In the ensuing years, the entirety of the Meat Packing District has undergone a severe facelift, and it's barely recognizable. The Cooler over on 14th street closed. I managed to attend one of its final shows, fittingly headlined by NYC proto-punk legends, Suicide. Botanica opened up with Tod [A] of Firewater guesting on a visceral cover of Faust's krautrock standard, "It's a Rainy Day, Sunshine Girl." I haven't the foggiest idea what's become of the space since then. Similarly, to the east of 9th Avenue, the endearingly decrepit roadhouse that was The Village Idiot is long gone. More depressingly, the fabled S&M clubs like The Vault and The Hellfire Club have also vanished from the neighborhood. I once went to The Vault one night about a decade ago, but that's a sordid post for another time. The Meat Packing District was changing rapidly.
Of all the spots in the neighborhood, however, The Hog Pit was always my favorite. An adjunct operation to the more-popular/salacious Hogs N' Heifers a block to the west (where celebrity douche-bags like Julia Roberts would hang out, much to the delight of the New York Post's Page Six), the Hog Pit was a great, far-flung, backwater BBQ joint. The food was pretty good (not mindblowing, but pretty good), the atmosphere was endearingly seedy, the beer was cheap (Pabst Blue Ribbon in a can a good few years before it became the ironic beverage of choice) and the jukebox was excellent. I remember one evening being threatened by a buxom bartender with a black cowboy hat and leather chaps on (I believe the woman in question was this young lady) that if I played a certain track by Pantera one more time, she was going to take me out to the pavement and kick the crap out of me. I remember hanging out there one Halloween night with some friends in from Seattle and having a long, detailed discussion about real estate with porn star Vanessa Del Rio (who was dressed like a busty vampire). I still have an old, grey Hog PIt t-shirt with fang-holes in the sleeve after the in-house German shepherd forced me into a game of tug-of-war with it.

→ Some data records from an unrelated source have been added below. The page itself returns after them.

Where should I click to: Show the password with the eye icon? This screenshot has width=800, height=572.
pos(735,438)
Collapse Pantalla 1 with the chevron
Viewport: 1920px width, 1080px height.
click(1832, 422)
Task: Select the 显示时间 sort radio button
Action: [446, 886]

I hadn't been back in a very long time. Like I said, the transformation the Meat Packing District has undergone does not compel me to visit the place anymore. When we were back there last Saturday night -- at an opulent and ludicrously expensive place called Spice Market, just across the street from the Hog Pit -- I was happy to look across the way and see the place packed to the rafters and seemingly thriving (albeit probably stuffed with a-holes staying next door at the noxious Gansevoort Hotel). Imagine my shock and sadness, then, upon reading that the Hog Pit is yet another beloved downtown institution that is falling prey to Manhattan's merciless new world order.
It won't officially be forced out until January, and there's talk of it settling somewhere else. But as far as I'm concerned, the demise of the Hog Pit on that once-desolate corner of 9th Avenue marks the very bitter end of the Meat Packing District for me. The Pit will be gone, and all that's left will be the swine.